本文
-------------------------

なるほど一概には正論を導き難い論題であり、だからこそ英単語の語彙力やバラエティを評価することもできよう。
さて本問のひとつのトリックは'shoud'であろう ─ 'should ?'という問いかけへの回答論理は少なくとも 'should', 'don't have to', 'should not' の3通りがありうるが、それでいて'partially agree'としての見解が許されるか否かはハッキリしていない。

しかしもっと遥かに知的難度が高いのが'real names'である。
いったい、「人物」と「その自称名」を「どうやって」正当化しまた同一化するのか、如何に'real names'が'authorise'され'identify'されcertify'されえようか?

-------------------------

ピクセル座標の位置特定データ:
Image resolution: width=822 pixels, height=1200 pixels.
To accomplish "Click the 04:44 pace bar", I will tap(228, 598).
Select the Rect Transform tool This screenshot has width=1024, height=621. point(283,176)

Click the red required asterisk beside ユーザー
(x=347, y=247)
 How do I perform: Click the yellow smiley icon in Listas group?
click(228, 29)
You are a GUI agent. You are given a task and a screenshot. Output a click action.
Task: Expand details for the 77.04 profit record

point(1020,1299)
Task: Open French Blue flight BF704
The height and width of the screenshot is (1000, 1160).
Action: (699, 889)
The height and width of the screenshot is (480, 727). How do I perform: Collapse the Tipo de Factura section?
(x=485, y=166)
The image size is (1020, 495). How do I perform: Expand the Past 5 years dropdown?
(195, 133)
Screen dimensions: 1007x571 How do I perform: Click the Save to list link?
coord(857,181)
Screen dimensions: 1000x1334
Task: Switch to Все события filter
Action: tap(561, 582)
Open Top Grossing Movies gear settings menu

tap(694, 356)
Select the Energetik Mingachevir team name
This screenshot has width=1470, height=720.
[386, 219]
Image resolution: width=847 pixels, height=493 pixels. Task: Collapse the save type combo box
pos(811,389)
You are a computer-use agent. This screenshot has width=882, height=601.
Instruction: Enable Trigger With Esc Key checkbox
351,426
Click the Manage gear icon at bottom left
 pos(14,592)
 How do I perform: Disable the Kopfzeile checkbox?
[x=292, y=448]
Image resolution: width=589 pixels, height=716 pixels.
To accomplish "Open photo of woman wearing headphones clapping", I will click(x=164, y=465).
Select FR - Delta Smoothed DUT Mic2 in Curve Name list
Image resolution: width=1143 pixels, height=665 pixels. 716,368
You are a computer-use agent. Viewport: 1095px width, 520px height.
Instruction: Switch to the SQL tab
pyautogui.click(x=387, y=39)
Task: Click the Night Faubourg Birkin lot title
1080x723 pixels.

-------------------------

課題 A
次の(i)〜(iii)が実名についての本文と合っているか、それぞれ「はい」か「いいえ」で答え、決め手となる本文の言葉をそのまま引用してください。
(i) 'should ?'という問いへの答え方は、少なくとも3通りありうる。
(ii) 'partially agree'という見解が許されることは、はっきりしている。
(iii) 'real names'は、知的な難しさがもっと遥かに高いとされている。
課題 B
実名についての本文を、最後の文のあとから書き継いでください。

解答例 A
(i) はい。「'should ?'という問いかけへの回答論理は少なくとも 'should', 'don't have to', 'should not' の3通りがありうる」
(ii) いいえ。「'partially agree'としての見解が許されるか否かはハッキリしていない」
(iii) はい。「しかしもっと遥かに知的難度が高いのが'real names'である」

解答例 B
(たとえば俺は本ブログにては山本拓ということになっているが、これが本当に俺の実名なのか、いったいどういうaurhorisationに則り、オンライン環境でどのようにidentifyされ、コミュニティにて如何様にcertifyされているのか。
戸籍やマイナンバーなどなどとの法律上の整合性はどうなるのか…)
本問がどれほどの難問であるか、お分かり頂けたであろう。

このあたりまで踏まえて'real names'の開示可否を論じた子であれば、きっと近い将来にセキュリティエンジニアリングや法曹分野で利発に活躍できるのではないかと、さぁそこまでは分からないがともかくも将来有望な受験生であり、合格していればいいなとささやかに念じてもいる。